Micah already answered this question. The call to love kindness means making covenant faithfulness constitutive of justice itself, not a private addendum to it. You don't get to wash your hands.


The Clay Playing Potter

Isaiah saw the same inversion and named it directly: "You turn things around! Shall the potter be considered as equal with the clay?"

The Hebrew root is haphak — to overturn, to reverse. It's the same word used for the destruction of Sodom. There's a sense of perversion in it, of turning reality upside down.

Isaiah's accusation is that they've flipped the proper order. They're treating themselves as the potter and God as the clay — as if they can shape their own destiny apart from God, as if they get to define what's required, as if God doesn't see or understand what they're doing.

That's the move. Not rejecting God outright, but subtly assuming we're the ones in control. The clay telling the potter, "I'll decide what I'm for."

Pilate did it when he washed his hands — as if he could shape the outcome without moral consequence, as if the Potter wasn't watching.

The Pharisees did it when they built a religious system that let them orchestrate murder while staying ritually clean.

We do it every time we construct a version of faith that conveniently emphasizes what costs us nothing and quietly sets aside what would demand everything.


The Subtle Drift

Jesus quotes Isaiah when he confronts the religious leaders: "This people honors me with their lips, but their heart is far away from me. In vain do they worship me, teaching as doctrines the commandments of men."

The drift is always subtle. Seemingly minor changes. A slightly different emphasis. An interpretation that feels fresh but bends toward self-interest. And before long, the whole essence of what God desires has been replaced by something else — something that looks like faithfulness but is actually the commandments of men.

So what does good look like outside the religious system we've constructed?

I think it looks like what Jesus kept doing. Healing on the Sabbath. Eating with sinners. Touching the unclean. All things the religious machinery had layered over with prohibition, but which embodied the actual heart of God — chesed-infused justice, mercy over sacrifice, presence with the broken.

The religious system kept asking, "Is this permitted?"

Jesus kept asking, "Is this loving?"


Presence

What if what God desires is simply presence in the world? To live with love toward God and man?

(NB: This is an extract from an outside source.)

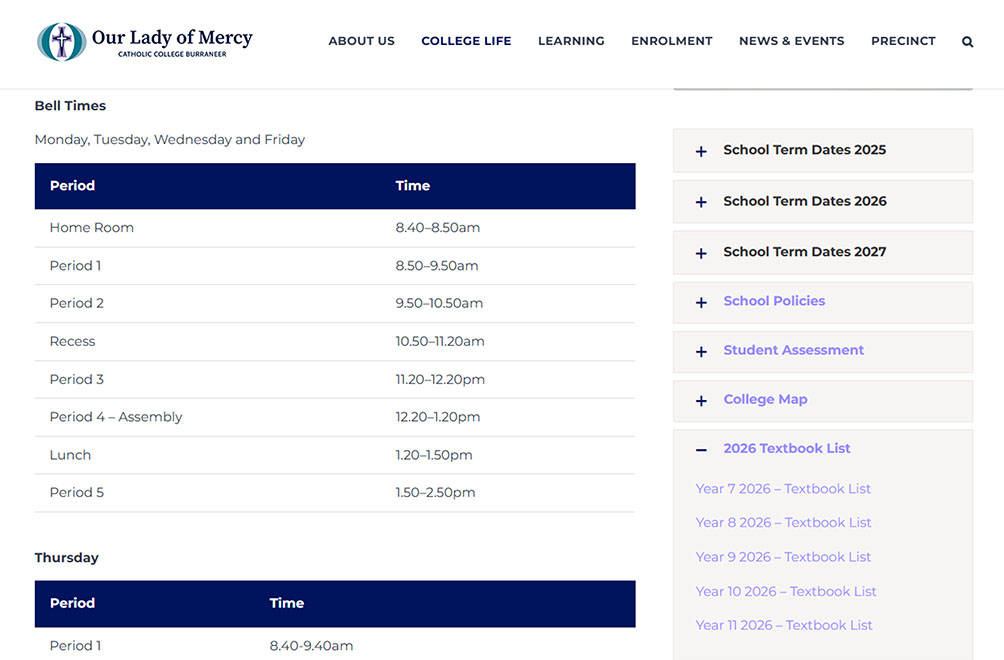Image resolution: width=1004 pixels, height=660 pixels.
Task: Click plus icon beside School Term Dates 2025
Action: click(701, 151)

Not a system. Not a performance. Not a checklist of doctrines or cultural markers that signal belonging. Just presence — being fully here, in the world God made, loving God and loving the people in front of you.

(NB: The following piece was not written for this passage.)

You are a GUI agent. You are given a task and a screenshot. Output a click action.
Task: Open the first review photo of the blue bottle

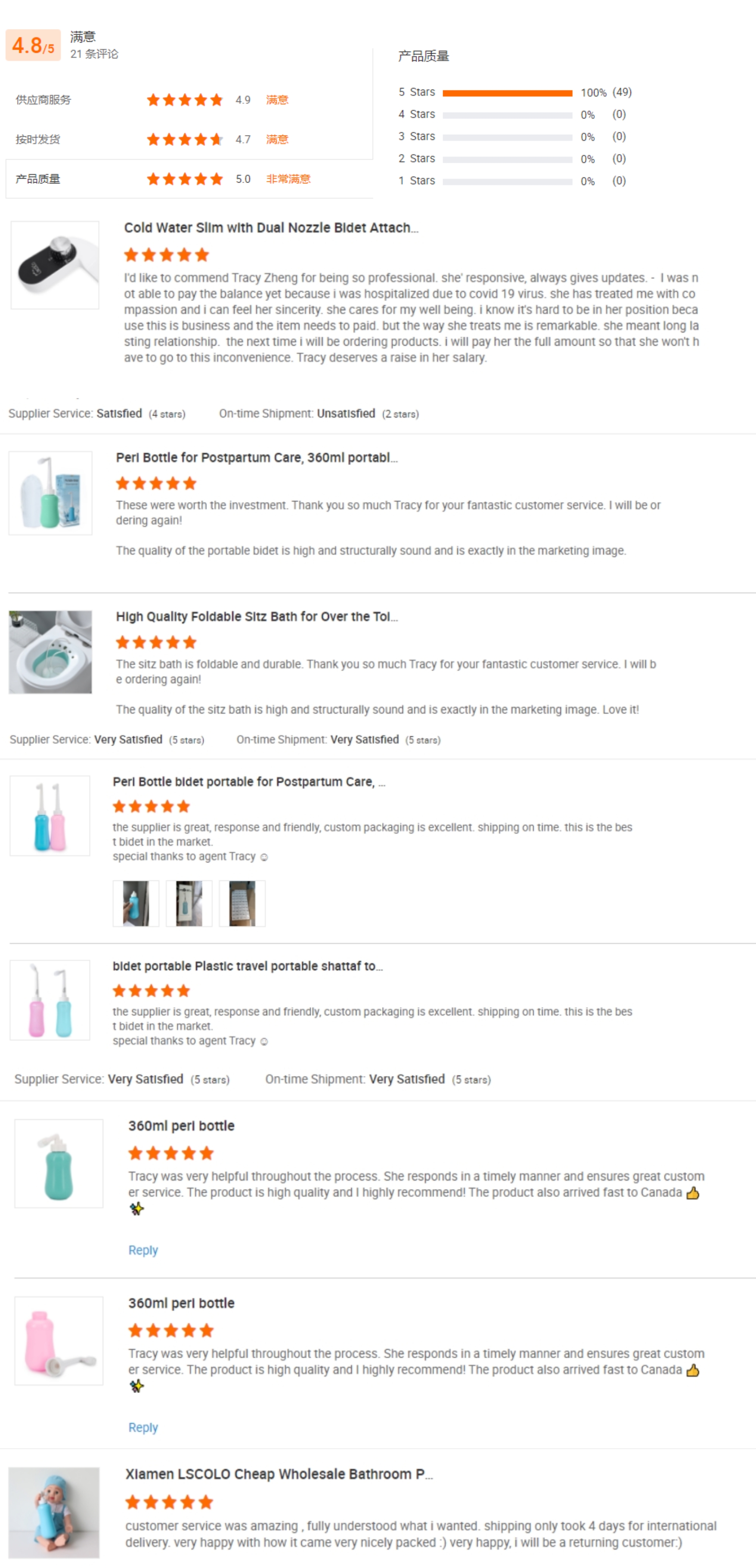136,903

Justice, mercy, humility. None of these are temple activities. They only happen in contact with other people, in the mess of actual life. It's what Bonhoeffer meant by religionless Christianity — not the absence of faith, but faith that doesn't retreat into a sacred sphere while the world burns outside.

The religious system keeps trying to add things. More requirements. More boundaries. More markers of who's in and who's out. But what if God just wants us here? Present. Attentive. Loving.

"Love the Lord your God with all your heart, soul, mind, and strength. Love your neighbor as yourself." Jesus said all the Law and Prophets hang on those two things. Everything else is commentary.

And too often, the commentary becomes the commandments of men that obscure the simple heart of it.


What Is Good?

What is good? What is truth?

The answers aren't hidden. They've been told to us — by the law, by the prophets, by the accumulated witness of Scripture, by Christ himself standing in front of Pilate.

The question isn't whether we know. The question is whether we're willing to act on what we already know — or whether we'll wash our hands and defer to the system we've built.

Presence. Love. That's טוֹב.

That's what God requires.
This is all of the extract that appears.